First - Dafna Zur, reading her translations of a Korean short story writer whose name I missed (Kim Yong-ha?). Wild stuff, vampires, all characters struck by lightning, story written in all 2nd person; in a very accessible style, great to work with.

Estonian poetry translated by Brandon Lussier - "Definitely the largest I've ever had for a reading of Estonian poetry." Dialect of southern Estonia, barely intelligible to other Estonians. This poem is of candalous and of dubious literary merit as it is twice removed from its original language. "What strangers know about the Ceto people." (the ones in southern Estonia.) The border was undedr negotiation ... the graveyards fell on the Russian side of the border.

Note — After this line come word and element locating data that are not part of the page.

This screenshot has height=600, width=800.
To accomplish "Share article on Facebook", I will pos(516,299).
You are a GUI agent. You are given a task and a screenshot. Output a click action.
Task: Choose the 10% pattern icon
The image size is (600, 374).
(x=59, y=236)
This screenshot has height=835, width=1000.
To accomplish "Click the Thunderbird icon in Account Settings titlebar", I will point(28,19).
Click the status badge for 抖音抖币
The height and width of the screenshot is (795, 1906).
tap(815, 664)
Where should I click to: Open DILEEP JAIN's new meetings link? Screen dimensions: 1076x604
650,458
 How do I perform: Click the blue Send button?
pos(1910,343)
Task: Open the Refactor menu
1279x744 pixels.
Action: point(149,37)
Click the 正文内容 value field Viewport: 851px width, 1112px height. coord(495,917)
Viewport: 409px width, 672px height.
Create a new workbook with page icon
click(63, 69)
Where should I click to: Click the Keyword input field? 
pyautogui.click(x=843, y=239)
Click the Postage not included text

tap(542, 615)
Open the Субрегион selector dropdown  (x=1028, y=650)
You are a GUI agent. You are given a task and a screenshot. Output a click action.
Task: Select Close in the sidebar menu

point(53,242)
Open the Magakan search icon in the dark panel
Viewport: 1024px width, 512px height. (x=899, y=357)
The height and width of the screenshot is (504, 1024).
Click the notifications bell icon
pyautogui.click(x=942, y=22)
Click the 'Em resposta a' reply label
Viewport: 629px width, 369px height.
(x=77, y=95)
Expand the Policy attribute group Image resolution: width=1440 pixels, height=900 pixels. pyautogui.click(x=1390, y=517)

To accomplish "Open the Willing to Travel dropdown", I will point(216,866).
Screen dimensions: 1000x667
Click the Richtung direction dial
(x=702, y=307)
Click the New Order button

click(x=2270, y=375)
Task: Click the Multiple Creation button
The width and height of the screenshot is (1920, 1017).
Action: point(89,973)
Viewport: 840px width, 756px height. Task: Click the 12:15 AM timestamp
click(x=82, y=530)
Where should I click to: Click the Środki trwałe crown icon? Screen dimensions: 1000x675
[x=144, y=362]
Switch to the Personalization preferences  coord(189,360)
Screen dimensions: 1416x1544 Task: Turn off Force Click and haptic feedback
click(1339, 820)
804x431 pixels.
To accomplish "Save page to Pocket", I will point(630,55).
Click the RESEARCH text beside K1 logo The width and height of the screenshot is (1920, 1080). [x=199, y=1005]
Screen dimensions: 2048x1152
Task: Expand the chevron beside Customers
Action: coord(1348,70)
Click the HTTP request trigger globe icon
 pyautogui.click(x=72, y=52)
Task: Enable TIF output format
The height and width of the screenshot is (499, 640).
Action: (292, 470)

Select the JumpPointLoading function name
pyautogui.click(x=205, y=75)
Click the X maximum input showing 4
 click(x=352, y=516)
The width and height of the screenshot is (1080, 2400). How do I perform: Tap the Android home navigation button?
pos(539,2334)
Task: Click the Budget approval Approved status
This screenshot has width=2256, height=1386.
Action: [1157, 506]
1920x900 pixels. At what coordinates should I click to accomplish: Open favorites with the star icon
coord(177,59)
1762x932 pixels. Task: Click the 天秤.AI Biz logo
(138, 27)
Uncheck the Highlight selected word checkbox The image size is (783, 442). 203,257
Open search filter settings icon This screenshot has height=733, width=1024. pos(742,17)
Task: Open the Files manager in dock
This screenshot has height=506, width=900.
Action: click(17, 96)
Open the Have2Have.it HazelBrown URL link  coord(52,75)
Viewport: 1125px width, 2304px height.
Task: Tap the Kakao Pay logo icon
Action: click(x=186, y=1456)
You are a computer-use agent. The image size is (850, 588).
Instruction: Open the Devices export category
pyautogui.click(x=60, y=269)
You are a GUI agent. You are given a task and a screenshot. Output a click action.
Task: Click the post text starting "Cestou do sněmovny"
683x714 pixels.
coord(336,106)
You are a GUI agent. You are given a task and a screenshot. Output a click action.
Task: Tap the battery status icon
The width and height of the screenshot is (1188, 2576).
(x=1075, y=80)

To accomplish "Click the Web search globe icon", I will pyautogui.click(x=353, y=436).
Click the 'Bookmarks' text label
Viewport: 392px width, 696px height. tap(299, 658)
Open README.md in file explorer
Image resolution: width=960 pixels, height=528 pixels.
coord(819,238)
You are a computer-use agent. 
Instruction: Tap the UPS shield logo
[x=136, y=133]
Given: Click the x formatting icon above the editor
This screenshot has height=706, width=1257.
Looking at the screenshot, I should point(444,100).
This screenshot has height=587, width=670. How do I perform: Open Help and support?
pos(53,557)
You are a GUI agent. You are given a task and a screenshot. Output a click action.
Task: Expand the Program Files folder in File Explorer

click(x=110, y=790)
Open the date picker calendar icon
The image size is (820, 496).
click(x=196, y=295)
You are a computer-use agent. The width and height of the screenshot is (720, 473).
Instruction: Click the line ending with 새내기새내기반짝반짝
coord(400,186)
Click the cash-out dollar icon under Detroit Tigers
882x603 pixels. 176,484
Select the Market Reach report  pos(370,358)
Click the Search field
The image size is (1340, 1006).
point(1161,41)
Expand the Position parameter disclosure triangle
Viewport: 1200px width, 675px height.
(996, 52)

In their culture they spend a lot fo time with the dead...

He reads the poem in Estonian. "Do they understand? ... Do you really need to visit them? Well, we certainly don't. They don't remember when we lived in teepees... buried right under the threshold... out to the graveyard to dine with the dead..."

"Teepees" - a rather bold choice! Interesting.

There has never been an Estonian poet published in the U.S. except one out of Copper Canyon of the poet co-translating with Sam Hamil.

Another poet [Hazo Kruo] - "I went down to the seashore...."
another of his poems - "Winter".

Then, four very short poems in a traditional form. Andres [Aiken?] 60s and 70s French surrealist tradition. "Vision". 200 watt chickens. [Hando Runnel.] in collaboration with an artist. "The landscape of the underworld/The leaf".

Ruihua Liu - a translator of Chinese to English - from U. of North Dakota - short story. A tailor and a fancy dress. [ji pao?] I enjoyed the oddness of this story, especially the part vividly imagining the guy growing long, long antlers out of his forehead and how the skin would crack and peel.

4th reader - Jason Grunebaum - (I wish the readers would introduce themselves, or be introduced!) reading his translation from Hindi - "The girl with the golden parasol", by Uday Prakash. "A stinging and humanistic satire about power, corruption, and globalization." The hero is asking himself th burning question, "Do I really want to be an organic chemist?" Extremely funny - as the young guy imagines the repugnant person he will become if he chooses that career - and the person he'd be serving. Greedy, consumeristic, lustful, ridiculous, horrible. Science constructing lab after lab to serve the desires and senses of this glutton... "And this is that man for whom all the women all over the city are ripping their clothes off! all the beauty parlors..." "These girls are the ones called on TV, the bold and beautiful... created to serve 'the rich and famous'." "Freedom! he cries, 'let all your senses be awakened! Nothing is moral! Eat drink have fun! " Then the guy getting massaged by Miss Universes while on his cell phone yelling at the Prime Minister.

Holy sh1t! This story is awesome beyond belief! It's the best thing ever. I can't wait to read it. It made me feel like cheering, lighting things on fire, becoming a sort of monk, and definitely NOT becoming an organic chemist, all at once.